Visitors are encouraged to stay inside for the duration of their stay. The chances of theft and/or assault are extremely high while walking around the city.
Tours: It is not recommended to move around in Mogadishu without security guards. Untamed Borders arranges guided tours to Mogadishu, offering the chance to see the capital city’s Italian colonial architecture, markets, and beaches, as well as the sites of the Battle of Mogadishu (as dramatised in the film Black Hawk Down). According to their website, Untamed Borders offers "bespoke trips and small group tours." Trip packages include all meals, security guards, and accommodations, but not flights.
The Mogadishu University is a non-governmental university that is governed by the Board of Trustees and the University Council. Admission requirements for the University as listed on their website include:
Benadir University was founded in 2002 with the intention to train doctors, but has expanded into other fields.
The Bakaara Market (Suuqa Bakaaraha) is an open market and the largest of its kind in Somalia. Created in late 1972 during the reign of Siad Barre, its original purpose was to allow proprietors to sell daily essentials, but the civil war subsequently created demand for arms and ammunition. Everything from pistols to anti-aircraft weapons are being sold here. Falsified documents are also readily available, such as forged Somali, Ethiopian and Kenyan passports. This illicit submarket is known as Cabdalle Shideeye, named for one of its first proprietors.
Most markets are a focus of on-going arms control efforts for the disarmament of Somalia. Marketplaces should be considered hazardous not only because of their content and the presence of unsavory characters, but also due to the fact that they have caught fire several times in the last few years.
International cuisine can be found at Nasa Hablod Restaurant inside Hotel Nasa Hablod and at the Sahafi Hotel. These are probably the safest options for travelers. Nasa Hablod is in the breakaway region of Somaliland, which is said to be a safe haven in contrast to the rest of Somalia.
In Mogadishu, hotels have sprung up recently to accomodate the growing needs of travelers.
As of May 2017, the city remains extremely dangerous and near suicidal for independent travelers. Armed warlords and Islamic militant factions still have a large presence in the city, and foreigners are a prime target. Do not wander the streets alone for any reason. Gunfire and random explosions are frequent. If you must venture around the city, you should be accompanied by armed and well trained security personnel and ride in an armored vehicle. These arrangements should be made in advance through private security and tactical firms which specialize in these types of environments. Most employers and governmental bodies that might send you here are well aware of the situation on the ground and will do their best to keep you safe, but your head must be on a swivel to your surroundings 24×7. Make 100% certain that any hotel accommodations that are made come with 24 hour private security, which is standard at most hotels in the city catering to foreigners.

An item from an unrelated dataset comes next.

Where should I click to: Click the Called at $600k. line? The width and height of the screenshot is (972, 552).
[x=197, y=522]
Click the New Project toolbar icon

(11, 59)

Even so, hotel bombings and suicide attacks are frequent.
Basic services such as electricity are not reliable many hours of the day, and you should not drink the water under any circumstances. Food and bottled drinks sold in the city may or may not be safe to consume either. Try to get the advice of another foreigner who has been in the city before, or follow the advice of your employer. Health and consular services are either limited or nonexistent.
In short, if you do not have an absolutely essential reason to go to Mogadishu, DO NOT DO IT! Independent travel will only get you killed, no matter how benevolent you think your intentions might be. Even if you do have a good reason, your employer or government can't make you risk your life, as even humanitarian aid workers are not safe in the city. Please do not become another statistic. You provide the country no benefit whatsoever by causing an international incident over your death or abduction.